Go and Make Disciples: Five Reasons to Care for the Amazon and Five Things You Can Do to Help

July 27, 2013
Rio de Janeiro, Brazil

WWF feels privileged to be partnering with World Youth Day and the Catholic Church, highlighting the very important link between faith and conservation and promoting the environmental protection of the Amazon. His Holiness, Pope Francis’ respect for nature and his strong call for sustainable and equitable development have been early hallmarks of his pontificate. We are grateful for his leadership and his wisdom in teaching that Catholics have a moral obligation to care for the poor and all of Creation. We hope his inspiration will motivate Catholic youth around the world to want to protect the Amazon, which is the basis of life for its inhabitants, for the population of all Latin America, and impacts people in all corners of the Earth.
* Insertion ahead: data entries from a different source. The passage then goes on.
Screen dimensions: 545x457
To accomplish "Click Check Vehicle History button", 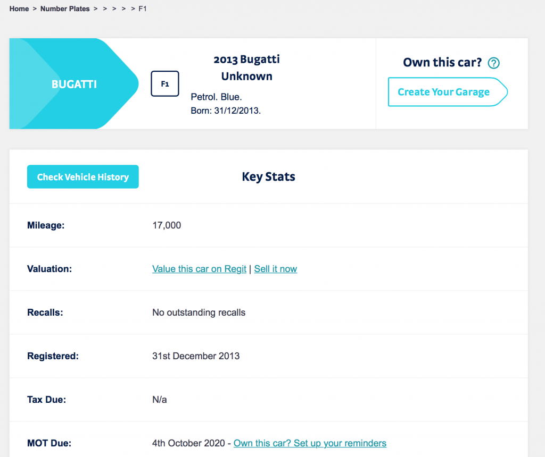I will (x=82, y=176).
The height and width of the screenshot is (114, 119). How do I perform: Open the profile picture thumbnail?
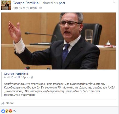click(6, 5)
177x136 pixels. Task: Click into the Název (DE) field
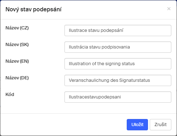click(x=118, y=80)
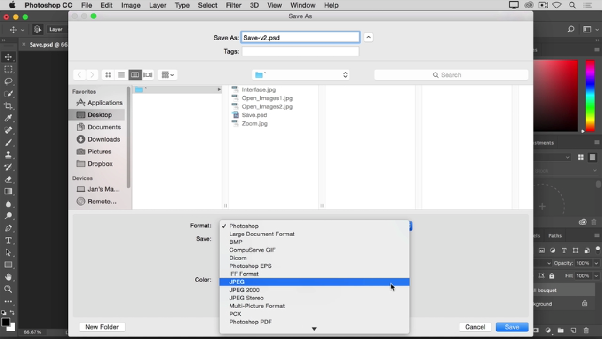Screen dimensions: 602x339
Task: Pick the Eyedropper tool
Action: click(x=8, y=118)
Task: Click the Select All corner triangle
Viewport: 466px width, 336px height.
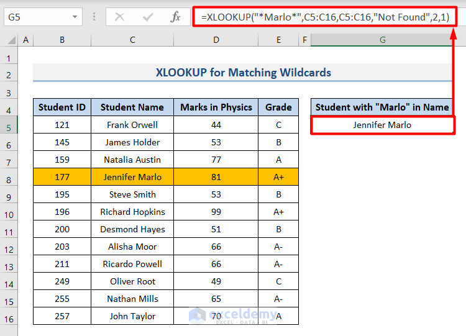Action: tap(9, 40)
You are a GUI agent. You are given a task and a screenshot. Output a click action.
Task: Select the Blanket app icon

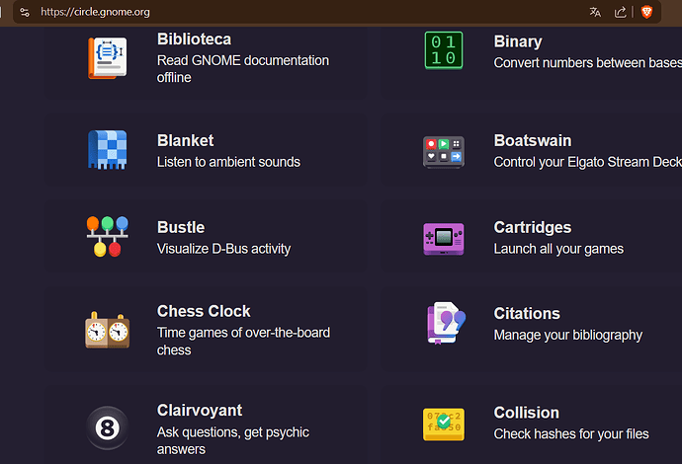pyautogui.click(x=106, y=150)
For those Catholic pilgrims attending WYD, these suggestions can help reduce the environmental footprint of their long journey to Rio de Janeiro.

The Amazon is at risk. Its local communities and Indigenous Peoples are threatened by change in climate patterns, and are in desperate need of strong national policies to deal with these threats. They are also suffering from the results of deforestation of the Amazon forests and disruption of river flow by large scale activities, such as cattle ranching and the building of dams and roads that carve through the region and fragment the forest. The Amazon forests play a vital role in stabilizing the global climate, through holding trapped carbon and defining weather patterns. The Amazon is also responsible for the circulation of moisture and humidity; the world’s largest ‘flying rivers’ that supply the continent with life-giving rainfall.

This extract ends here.